É importante eles discutirem o que mais apreciam acerca de seu relacionamento sexual, e se sentirem livres para dizerem um ao outro se existe algo que gostariam de mudar na maneira de fazer amor. Alguns casais falam sobre essas coisas enquanto fazem amor, enquanto outros acham mais fáceis fazê-lo depois, quando sabem o que lhes deu prazer e o que os decepcionou. Contudo, freqüentemente um casal quer repetir a dose. Nesse caso, a mulher deve masturbar o parceiro para provocar nova ereção. Se eles não pretendem retomar o ato, mas a mulher não conseguiu um clímax satisfatório, seu amante deve ajudá-la a atingir o orgasmo masturbando-a.

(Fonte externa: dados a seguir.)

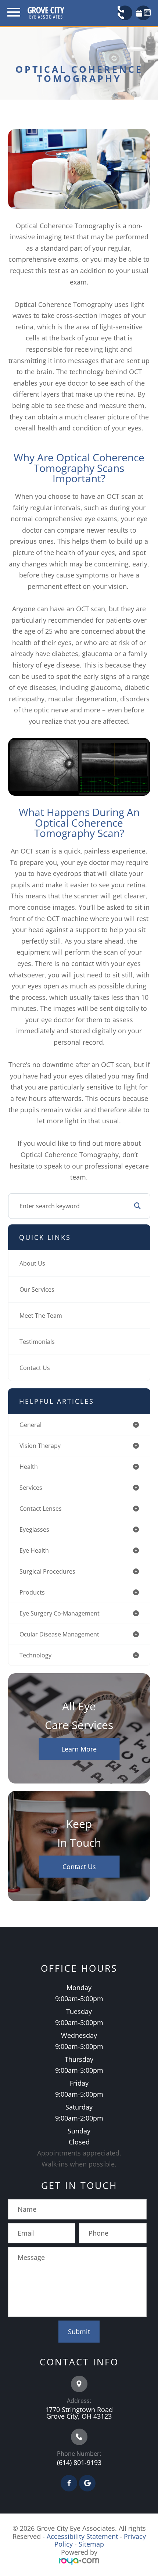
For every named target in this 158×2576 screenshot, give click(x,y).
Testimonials (37, 1342)
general (30, 1425)
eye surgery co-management (59, 1613)
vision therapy (40, 1446)
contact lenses (40, 1509)
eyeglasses (34, 1529)
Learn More (79, 1749)
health (28, 1467)
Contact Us (34, 1368)
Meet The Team (40, 1316)
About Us (32, 1263)
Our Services (36, 1289)
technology (35, 1655)
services (30, 1488)
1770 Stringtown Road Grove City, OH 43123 (79, 2413)
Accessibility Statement (82, 2536)
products (32, 1592)
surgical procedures (47, 1571)
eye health (34, 1550)
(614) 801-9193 (79, 2462)
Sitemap (91, 2544)
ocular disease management (59, 1634)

Reacendendo a Chama da Paixão
Ajudando-a atingir o orgasmo
Se a sua parceira não atingiu o clímax durante o ato sexual, ou se deseja ter mais orgasmos, mas você ainda não está pronto para fazer amor de novo, ajude-a usando seus dedos para estimular o clitóris, passando-os delicadamente pelas laterais e pela ponta.
Mantendo a Harmonia
A maioria dos casais não deseja dissipar o cálido arrebatamento que se segue ao ato de amor simplesmente caindo no sono, ou fazendo qualquer coisa que exija esforço físico ou intelectual. Alguns gostam de ficar quietos nos braços um do outro, enquanto outros preferem uma massagem suave, mas não excessivamente sensual. Se escolherem levantar-se, podem querer manter a harmonia comendo juntos, ou realizando uma atividade que não exija muito, como ouvir música ou dar um passeio.
Sexo Seguro
Embora as doenças sexualmente transmissíveis já existissem na época em que o Kama Sutra foi escrito, Vatsyayana não as menciona. As pessoas sempre tentaram evitá-las, mas a prática do “sexo seguro” é um fenômeno muito recente. Essa mudança no comportamento sexual foi provocada pela disseminação da AIDS (Síndrome da Imunodeficiência Adquirida). O termo “sexo seguro” descreve a atividade sexual que não expõe os participantes à infecção pelo HIV ( o Vírus da Imunodeficiência Humana), porque a relação sexual é o meio mais comum de transmissão do vírus. O modo mais eficaz de minimizar esse risco durante a relação sexual é usar uma camisinha de látex com espermicida.
Minimizando o risco
Quando existe total confiança entre os parceiros, e ambos sabem o suficiente sobre a história sexual um do outro para estarem razoavelmente certos de que não existe o risco de infecção por HIV, o sexo seguro é irrelevante. Mas sempre há o risco de um novo parceiro sexual estar infectado. Novos parceiros deveriam sempre praticar o sexo seguro até se conhecerem bem o bastante para terem certeza de que a infecção é improvável.
Sexo sem Penetração
Como os amantes sensíveis sabem, a penetração não precisa ocorrer sempre que cada um casal faz sexo. Abraçar, acariciar, massagear, tudo isso expressa intimidade, com risco mínimo de infecção por HIV. A masturbação mútua também pode ser utilizada, mas para maior segurança o parceiro ativo não deve permitir que os fluidos corporais entrem em contato com seus dedos ou mãos, devido ao risco apresentado pela presença de arranhões, cortes ou feridas abertas.